### [Short exercise 1]
Copy the entries verbatim, from the line containing "Ok (1182, 688)" through the final line of the entries, inclusive.

### [Text shown]
Nino studied law at the University of Buenos Aires and at Oxford, where he received his Ph.D. in 1977 with a thesis directed by John Finnis and Tony Honoré.

Nino began his academic activity in the early 1970s, concentrating on some traditional issues in jurisprudence, such as the concept of a legal system, the interpretation of the law, the debate between legal positivism and natural law, and the concept of validity.[1] After realizing the need to clarify the normative problems involved in some of those issues, he was led to embrace a model based on the explicit adoption of principles of justice and social morality, rejecting the predominant German-inspired "dogmatic" approach.[2] This signaled the beginning of his philosophical investigations, which were always oriented to practical issues, and marked by a distinctively analytical approach. His need to provide a liberal justification for criminal law practice thus lead him to moral philosophy, and to the development of an original "consensual" theory of punishment which combined the merits of the retributive and utilitarian (see deterrence) varieties while avoiding their respective difficulties.[3] Similarly, the problems presented by the characterization of criminal conduct stimulated his work in the field of philosophy of action.[4]

During the early 1980s, after the restoration of democracy, Nino became engaged in politics, serving as personal assistant to President Raúl Alfonsín and as coordinator of his newly created "Consejo para la consolidación de la democracia", a special committee for the study and design of institutional reforms. His theoretical activities, however, were not forgotten: in 1984 he published his monumental Ética y derechos humanos,[5] dedicated to Alfonsín, where he provided a comprehensive exposition of his moral thought; divided in three parts, it dealt with normative and applied ethics, as well as with meta-ethics. This last field he expanded in a separate volume,[6] where he adopted a constructivist approach that attempted to derive his fundamental ethical principles from the presuppositions of moral discourse, in a manner that put him, as he said, "between Rawls and Habermas". These substantive principles, comprising the nucleus of a theory that aspired to capture the essential components of political liberalism, were the principle of autonomy, the principle of inviolability, and the principle of dignity. The first expressed Nino's conception of the good: those things, and those things only, that were valued by the individual in question. The second imposed deontological restrictions to the pursuit of that good, prohibiting the sacrifice of some to achieve the benefit of others. The third principle allowed for individual consent, thus permitting persons to waive the rights recognized by the second one.

### [Listed entries]
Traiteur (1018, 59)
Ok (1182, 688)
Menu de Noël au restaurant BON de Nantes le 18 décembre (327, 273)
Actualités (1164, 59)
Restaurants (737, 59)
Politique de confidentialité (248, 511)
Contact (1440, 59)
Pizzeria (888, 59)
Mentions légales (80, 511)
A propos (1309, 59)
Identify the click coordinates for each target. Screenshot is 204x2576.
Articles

### [Short exercise 2]
Turn the paragraph of the passage on Nino that begins "Nino began his academic activity" into a concise bulleted list that keeps its main facts.

### [Exercise response 1]
Ok (1182, 688)
Menu de Noël au restaurant BON de Nantes le 18 décembre (327, 273)
Actualités (1164, 59)
Restaurants (737, 59)
Politique de confidentialité (248, 511)
Contact (1440, 59)
Pizzeria (888, 59)
Mentions légales (80, 511)
A propos (1309, 59)
Identify the click coordinates for each target. Screenshot is 204x2576.
Articles

### [Exercise response 2]
- In the early 1970s, Nino began his academic work on traditional jurisprudence issues: the concept of a legal system, interpretation of the law, legal positivism versus natural law, and the concept of validity.
- Seeing the need to clarify the normative problems in these issues, he adopted a model based on explicit principles of justice and social morality and rejected the predominant German-inspired "dogmatic" approach.
- This began his philosophical investigations, which were always oriented to practical issues and had a distinctively analytical approach.
- His need for a liberal justification of criminal law practice led him to moral philosophy and to an original "consensual" theory of punishment. The theory combined the merits of the retributive and utilitarian varieties while avoiding their difficulties.
- Problems in characterizing criminal conduct prompted his work in the philosophy of action.